I assume that I'll give each candidate's supporters something to complain about before I'm finished. I try to be egalitarian that way.
Pregame Notes: House and Governor Races
I don't have a lot to say about gubernatorial candidates, except that no one has yet given me a compelling reason not to vote for Governor Gary Herbert. Richard Martin and Dan Oaks have tried, and doubtless will try again a time or two before the vote. They seem intelligent enough, but so far I'm not inclined to change horses. Superdell Schanze is actually the only current gubernatorial candidate to whom I've spoken in person, but that was years ago at a social event, when I think he wasn't running for anything. He is an interesting and energetic conversationalist, at least he was then, but I wouldn't vote for him. Too combative, too paranoid. I was hoping he would appear to speak at the Utah County Republican convention last month, but only because I thought it would be entertaining. Then again, we didn't need him; we had . . . but I suppose I won't name that party officer here.
I don't presently have anything to add to my previous notes (here and here) about the major Second District congressional candidates, Morgan Philpot and Neil Walter. Of the third candidate, Ed Eliason, I note that the only opportunity I have had to learn of him is his Web site, which didn't particularly impress me. He was absent from the Utah County Republican convention, where he missed an opportunity to speak. If he doesn't care about his campaign, neither do I.
First Half: Senate Candidates
In the Senate race, where there are eight candidates, I'm not one of those anybody-but-Bennett delegates. I would prefer Senator Bennett to at least five of the anybodies in the race. However, I have enough issues with him to be open to the possibility of an excellent challenger, and there are two of those, Mike Lee and Tim Bridgewater. I've favored Lee for some time now, but there are things I like about Bridgewater and Bennett, and the campaign isn't over yet.
There are four candidates who might be able to survive the convention on Saturday: the three I've named and Cherilyn Eagar. Among the others are some interesting, intelligent, accomplished, and articulate people, with whom I share some principles (not all, inevitably), and who are admirably passionate about the country. I'd enjoy associating with at least some of them on a non-political level, I think.
Jeremy Freidbaum is a master piano technician, of all things, and a Jew who converted to Mormonism. He is well-spoken, intelligent, and witty. He is quite exercised about "the vipers, liars, and megalomaniacs that dominate in Washington, DC," as he said at the Utah County convention. Aren't we all? He's a bit too conservative for me, a bit too Glenn Beck for my taste. On the plus side, he's the first person to use the word chutzpah in my hearing in a major Utah political race. It's a cultural thing, as is the fact that he's pretty good with the Jewish jokes.
Leonard Fabiano was born in New Jersey and still sounds like it. This might make him sound like an outsider to many delegates, but I am an outsider, and I spent more than a decade in the Northeast, so I rather enjoy it.

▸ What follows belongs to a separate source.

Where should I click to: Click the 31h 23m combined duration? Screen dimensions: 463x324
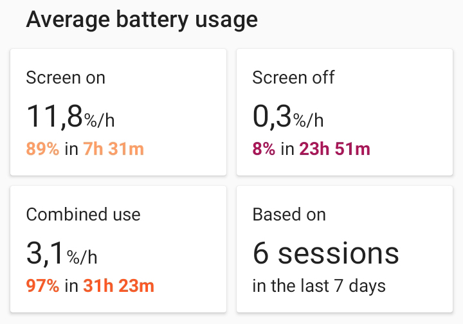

He's a successful businessman. He doesn't need the money, so he promises to accept no contributions, and no salary or retirement if he wins. That's not a bad offer, actually, even if the operational costs of Congress are completely dwarfed by its expenditures on everything else. He's adamant about removing the federal government from matters reserved to the states -- a rather important thing, and part of every candidate's platform, if I'm not mistaken. But he's too Ron Paul for me.
Forgive me, my Ron Paul-touting readers and friends. There is much to admire about Congressman Paul, but you pushed me all the way to Ron Paul Revulsion well before the last presidential election.
Fabiano is stridently anti-United Nations; I'm not a big fan, either, but his level of opposition is characteristic of the far right. (We got a little of it from Cherilyn Eagar too, last night.) He also insists that we were lied to, falsely told that there were actual nukes in Iraq, so we had to invade. Perhaps this comes from trusting the television more than the actual facts or one's own memory. (We weren't told that. We were just told later, by the opposition, that we had been told that.)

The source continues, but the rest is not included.